1. Copy the example script shown previous and save it on your SharePoint central administration server as a .ps1 file.
2. Open the .ps1 file with a text editor.
3. Edit the .ps1 file to suit your environment with the following steps:
   1. Locate the following text:

      full_path_to_updated_certificate_authority_certificate
      

   2. Replace the previous text with the full path to your new certificate authority (root) certificate.

      Example: C:\exampleserver\certificates\rootcertificate.cer

   3. Locate the following text:

      full_path_to_signing_certificate
      

   4. Replace the previous text with the full path to your new signing certificate.
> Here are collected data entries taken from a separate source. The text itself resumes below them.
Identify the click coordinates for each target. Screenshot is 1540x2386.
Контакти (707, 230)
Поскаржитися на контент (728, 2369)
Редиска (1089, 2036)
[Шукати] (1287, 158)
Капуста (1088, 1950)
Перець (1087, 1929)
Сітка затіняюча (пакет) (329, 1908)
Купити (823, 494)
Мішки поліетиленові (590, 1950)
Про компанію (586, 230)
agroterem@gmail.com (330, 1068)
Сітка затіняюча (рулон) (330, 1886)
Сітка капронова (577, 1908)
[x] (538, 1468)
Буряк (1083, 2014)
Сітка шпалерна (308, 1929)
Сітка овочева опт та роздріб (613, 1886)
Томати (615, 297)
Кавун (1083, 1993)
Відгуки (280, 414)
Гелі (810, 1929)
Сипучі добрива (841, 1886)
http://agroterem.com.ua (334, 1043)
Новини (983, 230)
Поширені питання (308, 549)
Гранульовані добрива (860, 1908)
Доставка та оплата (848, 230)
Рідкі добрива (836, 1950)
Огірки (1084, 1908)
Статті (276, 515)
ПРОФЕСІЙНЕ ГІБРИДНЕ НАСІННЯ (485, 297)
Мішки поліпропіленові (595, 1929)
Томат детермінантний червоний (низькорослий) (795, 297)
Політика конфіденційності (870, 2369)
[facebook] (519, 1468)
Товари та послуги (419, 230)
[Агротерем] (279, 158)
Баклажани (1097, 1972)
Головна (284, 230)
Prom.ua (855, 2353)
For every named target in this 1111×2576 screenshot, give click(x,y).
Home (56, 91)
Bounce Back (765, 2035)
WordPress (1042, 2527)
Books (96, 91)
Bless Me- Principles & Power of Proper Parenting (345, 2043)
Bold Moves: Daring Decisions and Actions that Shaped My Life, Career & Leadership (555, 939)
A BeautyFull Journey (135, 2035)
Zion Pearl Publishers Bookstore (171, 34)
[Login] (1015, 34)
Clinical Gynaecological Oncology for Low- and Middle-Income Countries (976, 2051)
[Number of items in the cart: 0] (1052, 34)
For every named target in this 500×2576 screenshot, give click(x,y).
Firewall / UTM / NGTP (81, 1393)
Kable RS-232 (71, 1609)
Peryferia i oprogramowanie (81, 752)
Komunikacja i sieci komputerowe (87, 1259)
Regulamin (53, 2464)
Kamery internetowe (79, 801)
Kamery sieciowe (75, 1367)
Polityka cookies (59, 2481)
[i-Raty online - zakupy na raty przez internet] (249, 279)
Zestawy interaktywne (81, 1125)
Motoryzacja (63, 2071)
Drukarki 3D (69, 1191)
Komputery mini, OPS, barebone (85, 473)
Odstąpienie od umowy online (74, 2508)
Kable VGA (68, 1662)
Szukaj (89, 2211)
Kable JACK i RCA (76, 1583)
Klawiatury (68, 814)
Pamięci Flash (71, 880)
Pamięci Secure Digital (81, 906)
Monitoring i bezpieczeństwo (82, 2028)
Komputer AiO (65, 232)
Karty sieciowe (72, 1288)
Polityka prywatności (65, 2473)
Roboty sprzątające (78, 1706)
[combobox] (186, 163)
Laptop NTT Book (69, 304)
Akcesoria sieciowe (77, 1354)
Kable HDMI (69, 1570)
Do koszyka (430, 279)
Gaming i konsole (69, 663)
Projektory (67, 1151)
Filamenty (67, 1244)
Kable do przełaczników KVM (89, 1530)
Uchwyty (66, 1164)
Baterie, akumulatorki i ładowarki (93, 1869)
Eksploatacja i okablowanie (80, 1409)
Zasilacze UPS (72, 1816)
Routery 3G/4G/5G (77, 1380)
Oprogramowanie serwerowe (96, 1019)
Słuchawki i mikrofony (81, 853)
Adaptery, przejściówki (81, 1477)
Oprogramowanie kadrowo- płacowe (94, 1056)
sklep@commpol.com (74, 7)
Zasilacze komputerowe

      Example: C:\exampleserver\certificates\signingcertificates\sharepointsigningcertificate.cer

   5. Locate the following text:

      name_of_siteminder_trusted_identity_provider
      

   6. Replace the previous text with the name of your CA SiteMinder® trusted identity provider.

      Example: SiteMinder_TIP

4. Save the .ps1 file and close the text editor.

   The Windows PowerShell script is created.

Add the New Certificates to your CA SiteMinder® Trusted Identity Provider

Add the new certificates to your CA SiteMinder® trusted identity provider by running the PowerShell script on your SharePoint Central administration server.

Follow these steps:

1. Change the directory of your SharePoint 2010 Management shell window to the directory that contains your .ps1 file.
2. Execute your .ps1 file with the following command.

   \.name_of_your_.ps1_file.ps1
   

   The new certificates are added to the trusted identity provider.